▶ **Work task**
Scan the records below for the word "agent". Copy each line where it appears.

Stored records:
[Start of section]
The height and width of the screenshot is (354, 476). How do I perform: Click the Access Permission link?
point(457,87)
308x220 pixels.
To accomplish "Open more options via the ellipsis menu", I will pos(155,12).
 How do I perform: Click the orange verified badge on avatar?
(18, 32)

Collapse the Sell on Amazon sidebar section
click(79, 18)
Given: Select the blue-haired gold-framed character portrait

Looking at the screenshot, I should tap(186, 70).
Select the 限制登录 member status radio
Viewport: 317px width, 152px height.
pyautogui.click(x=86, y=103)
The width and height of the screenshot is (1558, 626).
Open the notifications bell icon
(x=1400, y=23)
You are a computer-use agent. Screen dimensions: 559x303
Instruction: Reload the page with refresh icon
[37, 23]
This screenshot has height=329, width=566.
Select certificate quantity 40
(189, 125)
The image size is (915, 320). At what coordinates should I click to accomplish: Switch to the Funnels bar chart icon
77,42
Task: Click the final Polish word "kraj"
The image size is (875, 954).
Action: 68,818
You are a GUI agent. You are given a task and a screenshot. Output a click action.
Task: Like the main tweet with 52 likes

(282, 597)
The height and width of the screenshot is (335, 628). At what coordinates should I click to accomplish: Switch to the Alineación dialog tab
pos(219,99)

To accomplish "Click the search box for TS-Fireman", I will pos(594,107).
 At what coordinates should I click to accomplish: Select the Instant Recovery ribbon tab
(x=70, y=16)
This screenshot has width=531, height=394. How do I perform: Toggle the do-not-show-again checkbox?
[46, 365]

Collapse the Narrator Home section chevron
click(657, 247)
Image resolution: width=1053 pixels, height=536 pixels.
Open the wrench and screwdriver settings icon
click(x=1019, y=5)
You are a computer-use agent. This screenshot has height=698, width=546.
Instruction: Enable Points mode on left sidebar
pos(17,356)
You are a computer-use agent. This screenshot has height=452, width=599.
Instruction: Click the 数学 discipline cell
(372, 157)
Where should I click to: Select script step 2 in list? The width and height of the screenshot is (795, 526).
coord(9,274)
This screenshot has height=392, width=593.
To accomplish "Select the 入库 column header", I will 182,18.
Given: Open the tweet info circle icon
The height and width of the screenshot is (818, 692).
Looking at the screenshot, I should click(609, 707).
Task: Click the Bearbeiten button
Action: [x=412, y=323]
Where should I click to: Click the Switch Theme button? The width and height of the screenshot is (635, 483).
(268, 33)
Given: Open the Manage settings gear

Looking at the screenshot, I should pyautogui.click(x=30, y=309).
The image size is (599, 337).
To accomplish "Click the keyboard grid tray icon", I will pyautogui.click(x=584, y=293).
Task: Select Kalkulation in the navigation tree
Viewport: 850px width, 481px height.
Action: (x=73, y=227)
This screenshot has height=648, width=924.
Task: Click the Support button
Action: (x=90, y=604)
[End of section]
▶ **Answer**
You are a computer-use agent. Screen dimensions: 559x303
You are a GUI agent. You are given a task and a screenshot. Output a click action.
You are a computer-use agent. This screenshot has height=698, width=546.
You are a computer-use agent. This screenshot has height=452, width=599.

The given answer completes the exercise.